Central to the sustainable national income (SNI) is the concept of environmental function. Environmental functions are defined as the possible uses of our non-human made physical surroundings, on which humanity is entirely dependent in all its doings, whether they be producing, consuming, breathing or recreating.
When use of one function is at the expense of another or the same function or threatens to be so in the future, there is competition of functions. As an illustration, once water pollutant thresholds have been exceeded, use of the function ‘dumping ground for waste’ may come to compete with the function ‘drinking water’. Competing functions are by definition scarce and consequently economic goods. Today most of the functions of our physical surroundings, which once were free goods, have become scarce goods.
With the present technology, population size as well as production and consumption patterns, the sustainable situation governments say they strive for cannot be reached. Given the distance to be bridged, achieving environmental sustainability will require a fairly long period.

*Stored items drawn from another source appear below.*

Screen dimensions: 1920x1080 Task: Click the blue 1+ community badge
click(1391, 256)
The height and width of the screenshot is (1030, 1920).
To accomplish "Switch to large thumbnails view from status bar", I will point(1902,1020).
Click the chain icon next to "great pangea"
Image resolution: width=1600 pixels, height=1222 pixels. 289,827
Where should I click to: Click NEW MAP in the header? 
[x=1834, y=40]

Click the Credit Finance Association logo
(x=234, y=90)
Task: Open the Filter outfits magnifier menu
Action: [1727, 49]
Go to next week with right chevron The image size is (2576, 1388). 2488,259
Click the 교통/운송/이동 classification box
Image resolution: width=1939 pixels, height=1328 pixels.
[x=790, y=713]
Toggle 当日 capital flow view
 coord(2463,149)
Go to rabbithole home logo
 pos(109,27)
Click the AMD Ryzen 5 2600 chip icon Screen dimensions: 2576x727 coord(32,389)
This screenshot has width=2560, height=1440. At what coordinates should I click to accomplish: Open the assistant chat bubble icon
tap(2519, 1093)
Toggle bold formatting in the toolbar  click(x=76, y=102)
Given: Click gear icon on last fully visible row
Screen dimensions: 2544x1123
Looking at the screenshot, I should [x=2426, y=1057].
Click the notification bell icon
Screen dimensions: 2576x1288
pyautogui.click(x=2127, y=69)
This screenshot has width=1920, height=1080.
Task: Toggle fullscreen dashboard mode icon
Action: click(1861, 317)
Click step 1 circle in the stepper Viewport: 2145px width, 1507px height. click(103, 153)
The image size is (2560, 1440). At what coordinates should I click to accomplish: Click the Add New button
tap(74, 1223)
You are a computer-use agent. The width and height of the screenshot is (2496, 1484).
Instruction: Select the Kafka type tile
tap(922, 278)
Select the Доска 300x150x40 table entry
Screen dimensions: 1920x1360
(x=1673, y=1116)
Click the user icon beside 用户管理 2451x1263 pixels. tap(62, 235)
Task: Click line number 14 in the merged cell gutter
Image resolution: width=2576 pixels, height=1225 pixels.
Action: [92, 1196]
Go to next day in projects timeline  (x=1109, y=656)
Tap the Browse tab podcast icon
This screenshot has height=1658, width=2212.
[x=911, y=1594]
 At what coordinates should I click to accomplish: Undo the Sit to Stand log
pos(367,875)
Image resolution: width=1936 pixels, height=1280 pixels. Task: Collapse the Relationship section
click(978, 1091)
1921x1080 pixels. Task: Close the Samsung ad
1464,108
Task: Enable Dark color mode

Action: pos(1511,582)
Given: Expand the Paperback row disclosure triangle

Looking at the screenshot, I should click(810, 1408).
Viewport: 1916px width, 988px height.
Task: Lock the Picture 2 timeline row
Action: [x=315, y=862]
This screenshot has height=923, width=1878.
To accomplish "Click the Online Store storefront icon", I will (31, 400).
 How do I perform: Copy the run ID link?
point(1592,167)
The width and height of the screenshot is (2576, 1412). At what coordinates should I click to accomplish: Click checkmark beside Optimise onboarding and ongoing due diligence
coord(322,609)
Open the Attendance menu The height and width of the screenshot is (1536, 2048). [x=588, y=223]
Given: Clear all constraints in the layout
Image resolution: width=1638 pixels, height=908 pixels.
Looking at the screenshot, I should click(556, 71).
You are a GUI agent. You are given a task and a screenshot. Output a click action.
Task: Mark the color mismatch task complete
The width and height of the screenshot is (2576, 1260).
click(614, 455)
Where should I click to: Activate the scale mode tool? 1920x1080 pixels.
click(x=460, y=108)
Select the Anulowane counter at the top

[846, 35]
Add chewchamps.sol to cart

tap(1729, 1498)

Besides many environmental measures have a time lag, sometimes of a few decades. The length of the period of the transition path to a sustainable situation is only limited by the condition that vital environmental functions must not be irreparably damaged.
In view of the threat that this may happen it seems urgent to wait no longer with a change of course in the direction of sustainability. On account of the precautionary principle no technological progress during the transition period is anticipated. This is measured afterwards on the basis of the development of the distance (écart) between the SNI and the NI in the course of time.
The work on the estimate of an SNI started in the mid-1960s. The first rough estimate of an ‘SNI’ for the world by Jan Tinbergen and Roefie Hueting in 1991 arrived at 50 percent of the world production level: the sustainable world income.[5]
A much more advanced estimate for The Netherlands was made in 2001 by a collaboration of the National Institute for Public Health and Environment (RIVM), Statistics Netherlands (CBS) and the Institute for Environmental Studies (IVM). The estimate arrived at around 50 percent of the production level, c.q. the national income of The Netherlands.[6] This corresponds with the production level of the beginning of the 1970s. As the population was smaller at that time, the consumption per person was substantially higher than 50 percent of the present level.
In accordance with the principles of the SNI it is assumed that all countries in the world simultaneously switch over to environmental sustainability and that the costs thereof are comparable with those of The Netherlands. In the period 1990-2000 the distance between de NI and SNI increased with approximately 10 billion euros.[7]
Neoclassical economics finds opposition from ecological economics, while that opposition would be less needed due to Hueting's more neoclassical analysis of the environment. The neoclassical SNI has different results than e.g. Robert Costanza et al. (1997).[8]
A critical review of the method used by Robert Costanza et al. (1997) is given by Roefie Hueting et al. (1998).[9]